International 116 IBAN countries via python-stdnum. 249 phone country codes via phonenumbers. 35+ national ID formats. 800+ cities for LOCATION disambiguation.

Validation Luhn for credit cards. Verhoeff for Aadhaar. Mod-11 and Mod-97 for other IDs. Context-aware thresholds boost confidence when headers or labels disambiguate.

Extras Face detection (OpenCV Haar). QR and barcode decoding (Apple Vision).
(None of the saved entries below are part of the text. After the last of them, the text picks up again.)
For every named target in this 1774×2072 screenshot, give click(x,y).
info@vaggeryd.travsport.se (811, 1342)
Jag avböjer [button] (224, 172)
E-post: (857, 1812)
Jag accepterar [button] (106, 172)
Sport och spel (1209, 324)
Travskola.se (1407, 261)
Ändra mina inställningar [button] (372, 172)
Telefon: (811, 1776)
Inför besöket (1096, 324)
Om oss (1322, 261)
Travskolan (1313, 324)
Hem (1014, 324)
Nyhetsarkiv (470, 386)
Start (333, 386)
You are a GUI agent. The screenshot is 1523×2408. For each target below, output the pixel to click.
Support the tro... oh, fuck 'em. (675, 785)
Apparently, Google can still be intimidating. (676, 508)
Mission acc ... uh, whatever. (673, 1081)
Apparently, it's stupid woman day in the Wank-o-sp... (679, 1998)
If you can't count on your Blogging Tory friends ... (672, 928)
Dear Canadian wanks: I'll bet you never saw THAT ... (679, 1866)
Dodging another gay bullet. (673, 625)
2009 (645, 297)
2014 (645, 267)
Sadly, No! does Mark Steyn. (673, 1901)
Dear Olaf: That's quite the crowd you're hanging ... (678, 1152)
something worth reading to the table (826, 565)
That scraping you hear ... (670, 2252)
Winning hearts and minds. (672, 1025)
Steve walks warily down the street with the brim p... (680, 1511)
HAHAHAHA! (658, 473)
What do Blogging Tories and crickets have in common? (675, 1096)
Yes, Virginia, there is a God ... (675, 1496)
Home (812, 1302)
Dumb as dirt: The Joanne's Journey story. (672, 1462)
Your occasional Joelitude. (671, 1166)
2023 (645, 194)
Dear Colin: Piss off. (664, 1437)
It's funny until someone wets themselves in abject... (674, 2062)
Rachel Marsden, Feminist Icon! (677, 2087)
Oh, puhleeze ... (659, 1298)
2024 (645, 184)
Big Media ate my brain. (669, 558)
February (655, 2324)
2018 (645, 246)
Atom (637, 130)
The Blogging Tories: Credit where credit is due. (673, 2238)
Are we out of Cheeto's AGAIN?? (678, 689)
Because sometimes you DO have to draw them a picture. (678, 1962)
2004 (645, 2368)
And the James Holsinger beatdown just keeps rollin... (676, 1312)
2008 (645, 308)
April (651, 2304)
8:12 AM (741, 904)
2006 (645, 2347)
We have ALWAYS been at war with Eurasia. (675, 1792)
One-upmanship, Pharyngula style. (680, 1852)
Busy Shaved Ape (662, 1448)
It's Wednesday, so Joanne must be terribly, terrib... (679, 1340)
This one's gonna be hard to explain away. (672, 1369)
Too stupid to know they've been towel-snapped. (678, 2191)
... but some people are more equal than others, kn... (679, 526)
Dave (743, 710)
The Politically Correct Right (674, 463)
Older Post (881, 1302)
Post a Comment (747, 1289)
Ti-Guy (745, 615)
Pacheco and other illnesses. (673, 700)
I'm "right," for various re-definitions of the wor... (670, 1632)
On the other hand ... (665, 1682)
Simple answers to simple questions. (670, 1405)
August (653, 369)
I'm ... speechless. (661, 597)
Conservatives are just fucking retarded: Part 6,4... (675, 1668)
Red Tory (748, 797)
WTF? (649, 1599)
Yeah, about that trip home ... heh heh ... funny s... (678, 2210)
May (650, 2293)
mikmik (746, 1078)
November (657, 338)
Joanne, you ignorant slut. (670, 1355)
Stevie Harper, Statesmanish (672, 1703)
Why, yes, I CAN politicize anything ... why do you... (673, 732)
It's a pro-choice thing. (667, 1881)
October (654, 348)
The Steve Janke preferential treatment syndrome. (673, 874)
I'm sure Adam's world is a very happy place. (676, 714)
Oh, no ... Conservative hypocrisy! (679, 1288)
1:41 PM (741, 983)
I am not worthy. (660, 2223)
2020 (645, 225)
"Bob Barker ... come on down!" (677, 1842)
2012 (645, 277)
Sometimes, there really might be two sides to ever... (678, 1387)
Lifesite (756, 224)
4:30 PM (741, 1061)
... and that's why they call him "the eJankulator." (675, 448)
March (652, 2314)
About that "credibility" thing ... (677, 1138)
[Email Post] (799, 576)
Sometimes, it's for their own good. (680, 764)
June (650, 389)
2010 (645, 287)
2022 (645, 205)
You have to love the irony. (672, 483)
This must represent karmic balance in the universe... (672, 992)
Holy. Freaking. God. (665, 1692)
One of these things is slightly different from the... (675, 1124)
Runtime toggle for each NER backend.

Install

pip install hush-engine
python -m spacy download en_core_web_lg
brew install poppler  # for PDFs

Optional extras:

pip install hush-engine[accurate]         # Flair + Transformers + GLiNER (~2GB)
pip install hush-engine[medical]          # Disease + drug NER
pip install hush-engine[address]          # libpostal bindings (99.45% accuracy, requires brew install libpostal)
pip install hush-engine[names]            # names-dataset (GPL-3.0, opt-in)
pip install hush-engine[privacy-filter]   # OpenAI Privacy Filter add-on backend (~3GB, Apache-2.0)
pip install hush-engine[full]             # medical + address + accurate + privacy-filter

Quick start

from hush_engine import FileRouter

router = FileRouter()

# Image
result = router.detect_pii_image("screenshot.png")
for d in result["detections"]:
    print(f"{d['entity_type']}: {d['text']} ({d['confidence']:.2f})")

# PDF
result = router.detect_pii_pdf("document.pdf")
print(f"{result['total_pages']} pages, {len(result['detections'])} detections")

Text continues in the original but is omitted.